[[ EXTRACTED RECORDS, beginning ]]

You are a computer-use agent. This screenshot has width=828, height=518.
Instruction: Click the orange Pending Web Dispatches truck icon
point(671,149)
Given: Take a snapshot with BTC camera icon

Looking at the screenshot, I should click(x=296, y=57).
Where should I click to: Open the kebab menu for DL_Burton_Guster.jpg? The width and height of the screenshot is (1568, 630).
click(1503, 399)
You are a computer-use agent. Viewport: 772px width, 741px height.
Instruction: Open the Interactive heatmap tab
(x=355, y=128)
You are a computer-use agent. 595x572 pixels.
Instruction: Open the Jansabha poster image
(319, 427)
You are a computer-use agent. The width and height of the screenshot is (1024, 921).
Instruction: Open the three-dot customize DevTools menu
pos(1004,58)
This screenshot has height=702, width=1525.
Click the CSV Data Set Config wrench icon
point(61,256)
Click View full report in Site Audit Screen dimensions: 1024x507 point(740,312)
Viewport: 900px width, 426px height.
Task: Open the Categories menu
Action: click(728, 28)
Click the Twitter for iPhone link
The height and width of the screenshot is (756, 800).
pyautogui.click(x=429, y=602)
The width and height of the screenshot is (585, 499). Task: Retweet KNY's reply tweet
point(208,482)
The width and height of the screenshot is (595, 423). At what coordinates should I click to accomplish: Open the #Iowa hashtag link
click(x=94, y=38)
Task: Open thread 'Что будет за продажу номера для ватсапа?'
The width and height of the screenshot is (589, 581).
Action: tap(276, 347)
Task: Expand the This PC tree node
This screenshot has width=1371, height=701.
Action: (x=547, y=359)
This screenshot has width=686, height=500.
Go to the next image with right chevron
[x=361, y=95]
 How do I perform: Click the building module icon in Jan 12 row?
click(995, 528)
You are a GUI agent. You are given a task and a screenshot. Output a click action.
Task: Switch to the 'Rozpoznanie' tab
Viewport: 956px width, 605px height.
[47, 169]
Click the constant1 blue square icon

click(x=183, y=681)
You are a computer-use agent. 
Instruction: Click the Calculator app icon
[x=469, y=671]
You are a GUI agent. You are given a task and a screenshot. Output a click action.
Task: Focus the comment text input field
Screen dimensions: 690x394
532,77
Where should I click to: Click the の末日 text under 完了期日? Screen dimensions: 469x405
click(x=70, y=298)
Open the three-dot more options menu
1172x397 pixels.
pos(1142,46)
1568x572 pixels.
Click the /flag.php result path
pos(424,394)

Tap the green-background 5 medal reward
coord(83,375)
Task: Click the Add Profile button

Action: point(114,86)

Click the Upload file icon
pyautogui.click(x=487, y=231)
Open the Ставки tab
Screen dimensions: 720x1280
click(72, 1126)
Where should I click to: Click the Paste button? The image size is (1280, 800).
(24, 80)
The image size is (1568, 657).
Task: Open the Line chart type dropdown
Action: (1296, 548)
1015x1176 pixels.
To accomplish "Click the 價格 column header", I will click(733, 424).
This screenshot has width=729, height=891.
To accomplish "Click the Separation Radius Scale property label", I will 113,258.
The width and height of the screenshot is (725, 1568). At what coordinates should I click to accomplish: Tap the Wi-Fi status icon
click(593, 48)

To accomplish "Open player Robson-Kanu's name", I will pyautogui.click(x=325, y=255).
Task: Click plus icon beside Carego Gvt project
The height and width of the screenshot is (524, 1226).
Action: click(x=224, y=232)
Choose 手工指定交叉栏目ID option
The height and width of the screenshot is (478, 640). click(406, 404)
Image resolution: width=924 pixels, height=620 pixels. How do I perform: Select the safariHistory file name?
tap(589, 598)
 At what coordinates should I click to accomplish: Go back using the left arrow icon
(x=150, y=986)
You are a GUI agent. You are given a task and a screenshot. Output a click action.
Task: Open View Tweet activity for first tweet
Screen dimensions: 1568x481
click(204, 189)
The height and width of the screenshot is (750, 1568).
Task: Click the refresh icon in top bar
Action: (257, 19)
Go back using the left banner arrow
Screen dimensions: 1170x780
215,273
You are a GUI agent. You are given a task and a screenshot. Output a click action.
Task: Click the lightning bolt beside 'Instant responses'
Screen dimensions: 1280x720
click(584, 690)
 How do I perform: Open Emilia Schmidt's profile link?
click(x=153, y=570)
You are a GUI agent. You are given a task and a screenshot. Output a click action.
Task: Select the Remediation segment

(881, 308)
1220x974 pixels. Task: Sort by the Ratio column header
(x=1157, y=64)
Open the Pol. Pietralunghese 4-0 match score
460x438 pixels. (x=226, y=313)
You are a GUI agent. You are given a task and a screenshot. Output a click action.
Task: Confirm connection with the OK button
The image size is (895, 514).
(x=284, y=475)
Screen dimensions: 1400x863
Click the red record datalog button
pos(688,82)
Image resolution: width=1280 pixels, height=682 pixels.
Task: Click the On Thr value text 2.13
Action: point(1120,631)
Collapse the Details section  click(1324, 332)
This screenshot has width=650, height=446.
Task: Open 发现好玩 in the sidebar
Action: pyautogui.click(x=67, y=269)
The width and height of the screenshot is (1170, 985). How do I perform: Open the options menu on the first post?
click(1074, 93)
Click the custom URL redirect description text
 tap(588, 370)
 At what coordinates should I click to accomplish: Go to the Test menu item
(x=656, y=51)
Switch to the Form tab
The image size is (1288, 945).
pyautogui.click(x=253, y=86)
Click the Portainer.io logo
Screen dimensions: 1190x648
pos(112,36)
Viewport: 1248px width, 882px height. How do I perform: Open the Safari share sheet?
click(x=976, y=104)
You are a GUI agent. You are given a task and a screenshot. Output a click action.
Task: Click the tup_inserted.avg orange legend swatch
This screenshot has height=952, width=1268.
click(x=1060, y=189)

[[ EXTRACTED RECORDS, end ]]

### WHAT THE TASK ASKS
Check every line above for the word "beside" and copy those that have it.

### RESPONSE AREA
Task: Click plus icon beside Carego Gvt project
Task: Click the lightning bolt beside 'Instant responses'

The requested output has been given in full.